Laurel and Hardy

There are no ghosts. Not a hint of one. Laurel and Hardy in “A Haunting We Will Go” (1942).

There are no ghosts in this story. There are no hauntings. This title is, accordingly, a strained pun that collapses with its own irrelevance. As a stupid movie title it vies for attention with Alvin and the Chipmunks: Chipwrecked (2011), a film with no shipwreck.

And so, fellow completists, we confront this second bafflingly desperate attempt by Fox studios to find gainful employment for the world’s greatest double act. You could have paid to have Stan and Ollie filmed for an hour in an ordinary room with just a small piece of wood to play with and thereby have guaranteed an infinitely more enjoyable hour and six minutes than whatever entertainment is intermittently provided by whatever A Haunting We Will Go is.

What do they do well here? Stan does a nice double take when he thinks he’s seen a dead body. Ollie gets repeatedly hit on the head with a sandbag at one point. The rope trick at the end is well done.

The reason why this doesn’t feel like a Laurel and Hardy film is because, as with the lamentable Great Guns, there is nothing really happening between Stan and Ollie here – nothing that illustrates their contrasting yet complimentary characters.
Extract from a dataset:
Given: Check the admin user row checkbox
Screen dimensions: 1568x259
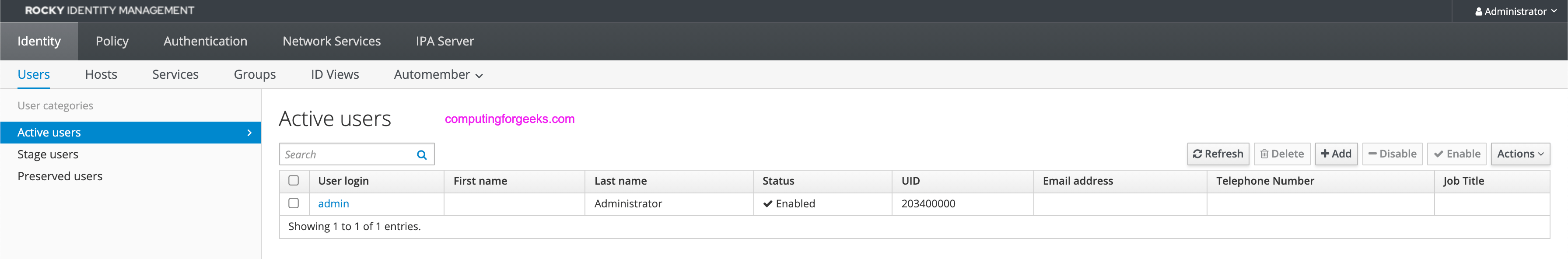Looking at the screenshot, I should coord(294,203).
In A Haunting We Will Go they are just two silly men in a bizarre situation.

Sometimes, it is allowable to curtail the clowning to allow a narrative to unfold. Babes in Toyland is an example of a successful Laurel and Hardy film that never allows comedy routines to overly obscure an effective fairy tale. But in all honesty, if you want to tone down Stan and Ollie’s clowning in order to a story to be told, then the story really has to be worth telling. And A Haunting We Will Go is not a tale that needs to be told.

There’s a coffin, a trip by train to Dayton Ohio, and some nasty but dim gangsters. There’s Dante the magician, who decides for some reason to employ Stan and Ollie in a subordinate capacity. You do get to see some nice magic tricks, but Dante’s very real talents as an illusionist are undermined by obvious trick photography. In other words, anybody could have played Dante the magician. They didn’t need the real Dante the magician for much of this film, although it’s interesting to note that Dante pioneered transdimensional phone boxes a full twenty years before Doctor Who first aired.
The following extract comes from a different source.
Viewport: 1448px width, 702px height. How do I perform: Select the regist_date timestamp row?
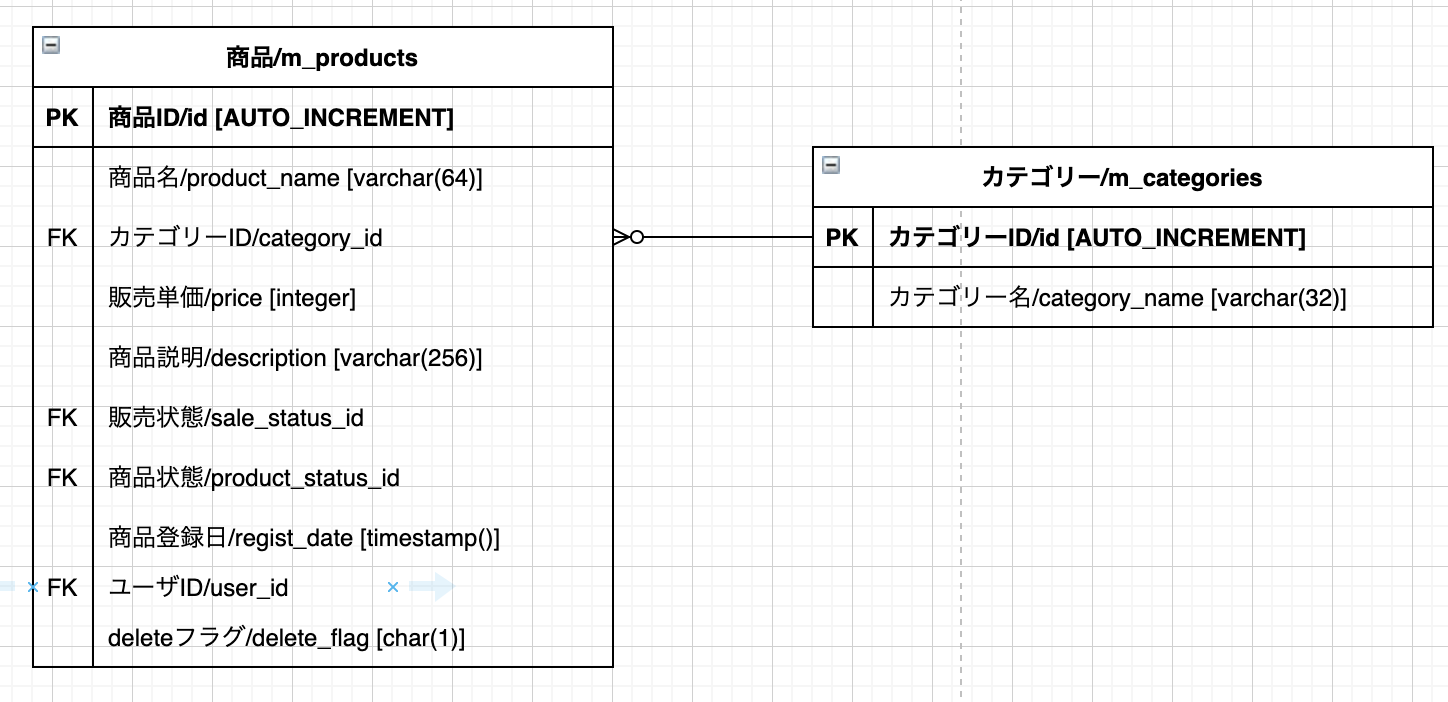click(305, 538)
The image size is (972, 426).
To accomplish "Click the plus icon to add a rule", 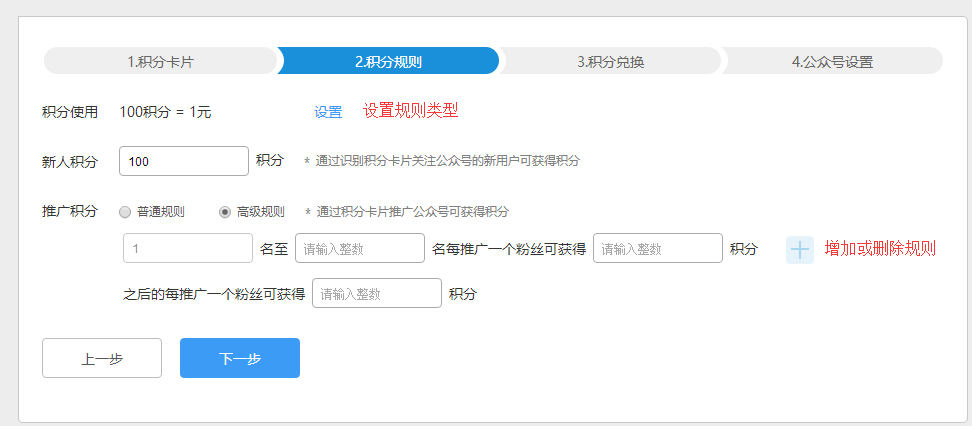I will pyautogui.click(x=800, y=249).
Versatile and gifted actor Elisha Cook Jn. is also wasted as one of the clueless criminals. Like the rest of his sorry and unfunny gang, he ends up in a lion’s cage, clinging to the railings – just out of reach of the beast’s claws.

Indeed, it’s impossible to watch this movie without feeling overwhelmed by a tremendous sense of waste.

At the end of the film, a tiny Stan hatches from an enormous egg. Why? Your guess really is as good as mine.